[EXTRACTED TEXT]
Subject: I'm impressed.....
(cantilevered joist repair)
Date: Thu, 26 Jul 2007
You may remember that I have been patiently repairing joists of my
I invited a structural engineer to take a look at what I was doing. He
suggested that I not invite the Building Inspector to take a look, but
validated that your epoxy is my best shot at repair, short of major expense
and rework to my house. He suggested that I also run a coat of L&L epoxy
over the outsides of all my joists, not just the areas which show rot
damage. His thought was to thoroughly protect the wood against any further
deterioration due to moisture. This modest extra effort makes sense because
if that wood fails, the cost of replacing these joists will be huge.
So. I got an autobody squeegee. I locally painted on a mix of L&L and
sawdust, and then spread it thinly with the squeegee so that it filled all
the small cracks that had opened in the wood due to drying. This went
pretty quickly. My goal was to cover the whole outside surface of the
joinsts and fill anything that represented a path into the wood. I left as
thin a layer of L&L on the surface as I could, while forcing the stuff into
all the cracks and crevices.

[BRIEF 1] In the joist repair message, what tool did the writer get for spreading the epoxy mix?
[BRIEF 2] Carry the joist repair message forward from its last sentence.
The rows that come next were gathered from a separate source.

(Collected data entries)
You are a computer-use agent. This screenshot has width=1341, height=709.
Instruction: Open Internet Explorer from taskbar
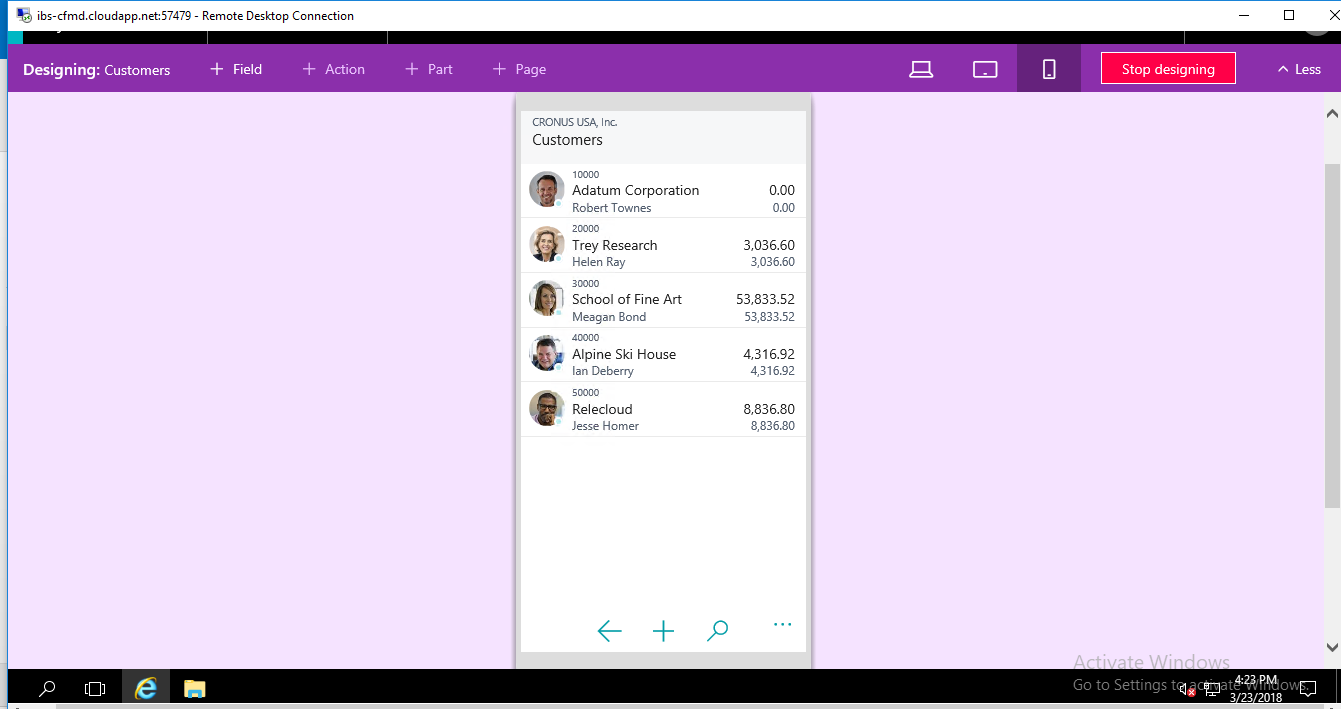tap(147, 688)
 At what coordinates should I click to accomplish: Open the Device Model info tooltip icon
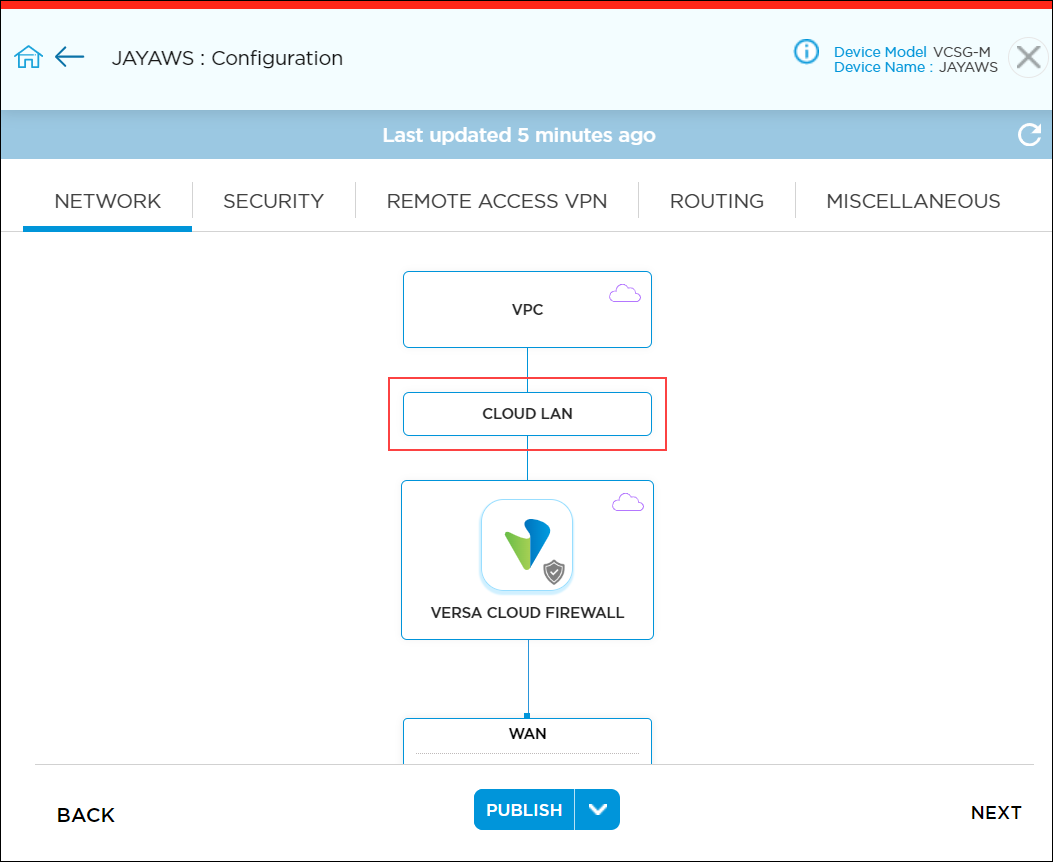click(x=806, y=52)
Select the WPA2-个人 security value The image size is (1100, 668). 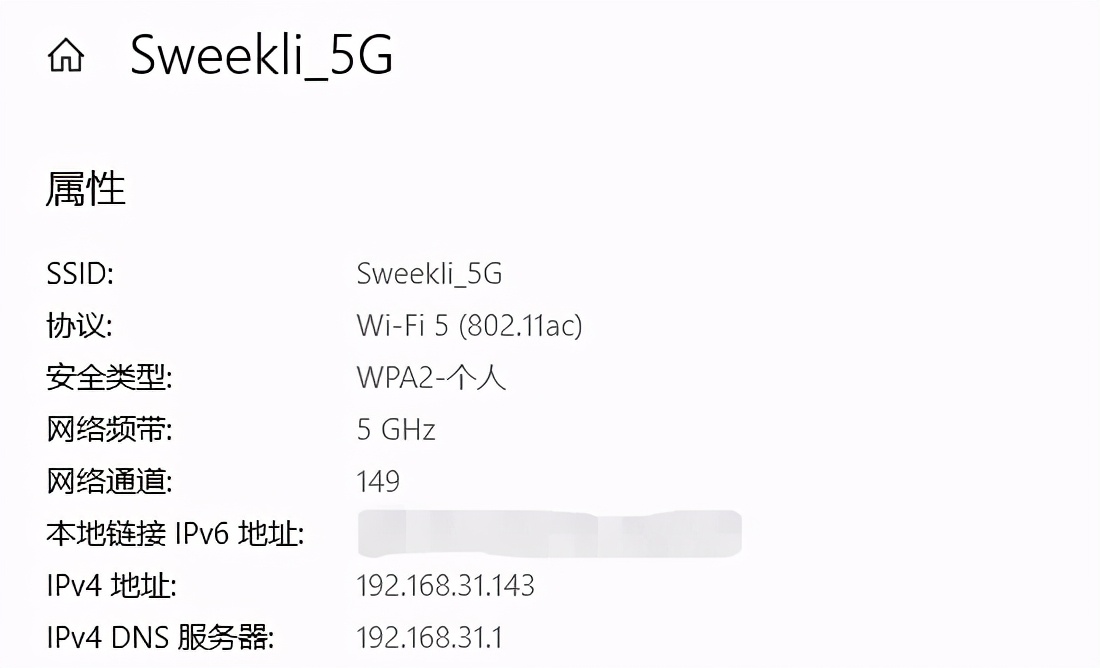pos(430,377)
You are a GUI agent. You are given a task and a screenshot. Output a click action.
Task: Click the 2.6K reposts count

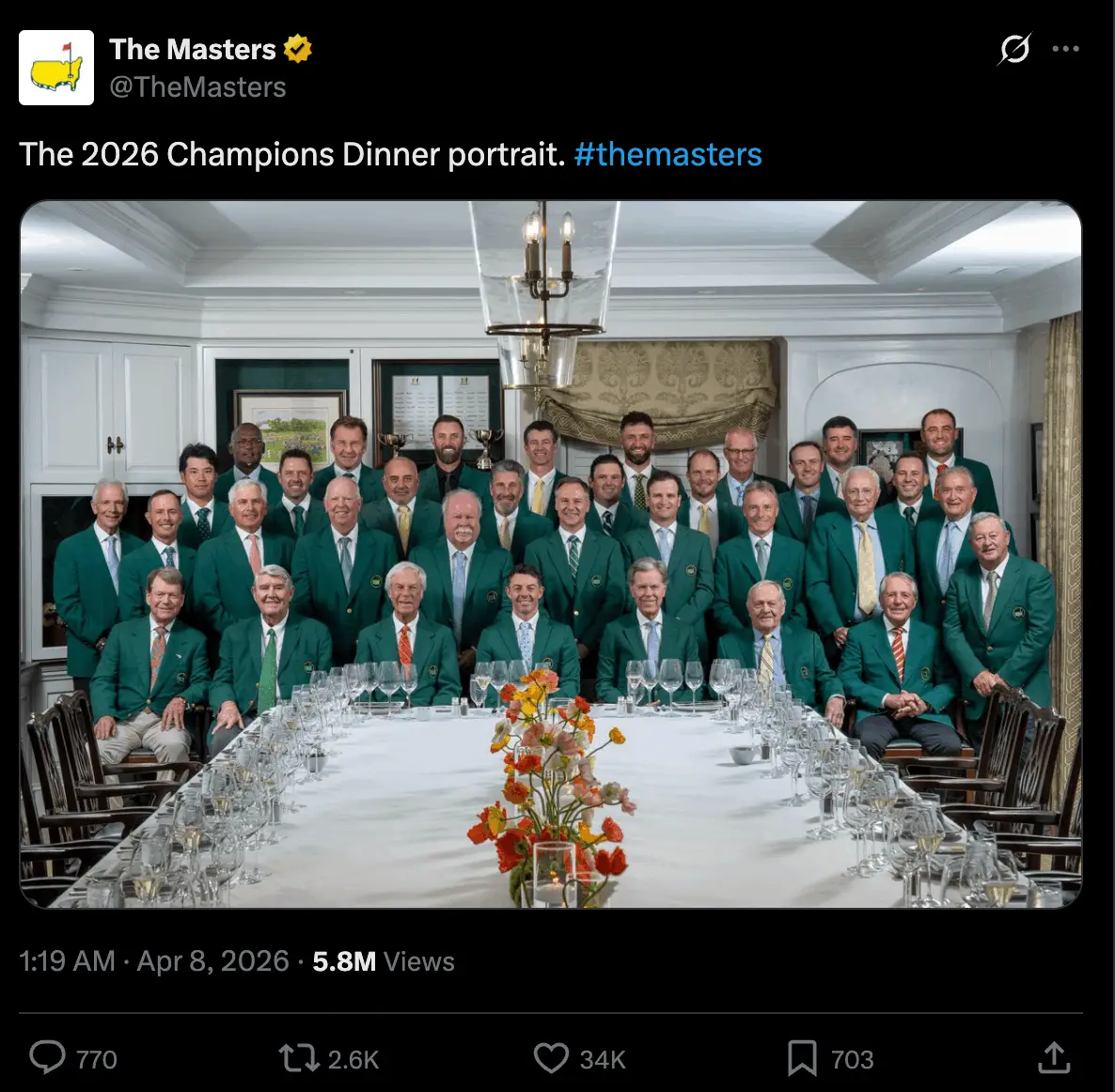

[EXERCISE OUTPUT 1] An autobody squeegee.

[EXERCISE OUTPUT 2]
The result is an eye opener. I wish I had measured the deflection under
load of these joists before they were treated, because they are now rigid as
a rock. They are noticeably stiffer than they were before the L&L, and
these joists had already been treated with CPES which also stiffened them.
I am surprised that a thin layer of epoxy on the outside would make so much
difference. I bet it soaked in and reinforced the wood surface making a
much stronger structure.
Very nice stuff....
Thanks for your comments. Yes indeed, epoxies are far stronger than the wood they replace, and our penetrating and slow-setting epoxies reinforce the wood, as you suggest.
We're glad that you are happy with the repair!